As for the issue of Jihad, or invading neighboring countries, Abdul-Aziz met with 50 of their leaders, a special meeting to convince them with his point of view. Yet, with the superficial acceptance, the meeting was, in reality a prelude for the political opposition to transform to a military rebellion, resolved at the battle of (A-ssebla)
In this transformation, the (Al-Hojar) and its religious leadership, played a major role in the anti Ibn-Saud propaganda and in recruiting supporters for the Brotherhood.

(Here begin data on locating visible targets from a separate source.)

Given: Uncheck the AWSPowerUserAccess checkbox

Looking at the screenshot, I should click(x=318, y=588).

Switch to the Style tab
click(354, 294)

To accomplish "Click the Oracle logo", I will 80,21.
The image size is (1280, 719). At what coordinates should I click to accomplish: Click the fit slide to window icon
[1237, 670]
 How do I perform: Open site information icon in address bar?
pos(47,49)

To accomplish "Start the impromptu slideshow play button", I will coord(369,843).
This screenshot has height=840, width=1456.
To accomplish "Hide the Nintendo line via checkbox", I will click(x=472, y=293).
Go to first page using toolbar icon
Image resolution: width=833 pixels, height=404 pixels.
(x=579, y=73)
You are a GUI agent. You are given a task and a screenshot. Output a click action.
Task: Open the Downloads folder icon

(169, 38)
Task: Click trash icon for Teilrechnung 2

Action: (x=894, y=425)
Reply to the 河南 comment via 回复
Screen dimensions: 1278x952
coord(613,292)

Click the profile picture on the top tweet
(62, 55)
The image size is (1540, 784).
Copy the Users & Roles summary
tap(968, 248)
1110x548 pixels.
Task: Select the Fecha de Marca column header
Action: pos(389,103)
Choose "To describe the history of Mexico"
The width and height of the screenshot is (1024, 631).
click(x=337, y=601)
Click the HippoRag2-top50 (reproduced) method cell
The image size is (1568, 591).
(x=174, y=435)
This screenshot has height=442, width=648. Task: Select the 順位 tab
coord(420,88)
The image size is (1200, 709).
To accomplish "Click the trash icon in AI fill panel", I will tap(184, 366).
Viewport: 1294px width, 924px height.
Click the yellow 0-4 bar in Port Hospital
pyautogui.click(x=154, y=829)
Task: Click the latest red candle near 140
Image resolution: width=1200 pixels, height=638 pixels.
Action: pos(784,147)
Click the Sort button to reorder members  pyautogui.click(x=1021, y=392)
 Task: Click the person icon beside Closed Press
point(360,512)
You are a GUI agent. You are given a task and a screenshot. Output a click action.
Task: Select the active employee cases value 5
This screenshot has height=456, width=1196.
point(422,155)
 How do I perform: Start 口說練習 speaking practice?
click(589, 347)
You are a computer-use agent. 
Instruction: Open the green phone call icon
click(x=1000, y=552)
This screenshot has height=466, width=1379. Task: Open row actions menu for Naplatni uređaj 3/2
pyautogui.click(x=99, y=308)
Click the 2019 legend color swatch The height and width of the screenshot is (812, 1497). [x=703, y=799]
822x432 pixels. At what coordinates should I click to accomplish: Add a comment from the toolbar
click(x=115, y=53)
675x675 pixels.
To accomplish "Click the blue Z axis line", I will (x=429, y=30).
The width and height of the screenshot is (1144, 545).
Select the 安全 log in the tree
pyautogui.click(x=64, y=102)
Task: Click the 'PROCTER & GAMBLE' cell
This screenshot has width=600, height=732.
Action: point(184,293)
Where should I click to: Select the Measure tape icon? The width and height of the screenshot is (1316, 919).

The Al-Duweish stressed the issue of conquest and Jihad to embarrass Abdul-Aziz more, and to accuse him of disbelief, building on the previous accusation of allegiance to the British, or that he sold himself off to them, saying to him,( Now, you deal with us with the sword, yet you overlook the Christians and their religion).
After the victory at (A-ssebla), Abdul-Aziz bared his teeth to both the scholars and to tribes’ heads, and threatened them in a very firm stance, with the same destiny of the Brotherhood, if they repeated what have happened.
In the ensuing conferences, the (Dawadmi) and the (Shu’ara), it was noticeable, the disappearance of the scholars influence, no one would ask for their fatwas, or seek them as arbitrators between them and the king, rather the king became the one who talked about religious law, threatening his adversaries with stern tone.
At the end of the second mutiny of the brotherhood, the sway and influence of the scholars ended too, giving Abdul-Aziz the freedom in political application distant from religious insolence represented by scholars and implemented by the Brotherhood’s swords. Thereby, Abdul-Aziz put an end to a system that he himself helped bring about, the system of Brotherhood and the mechanism of educating the Bedouins with the Wahhabi mission.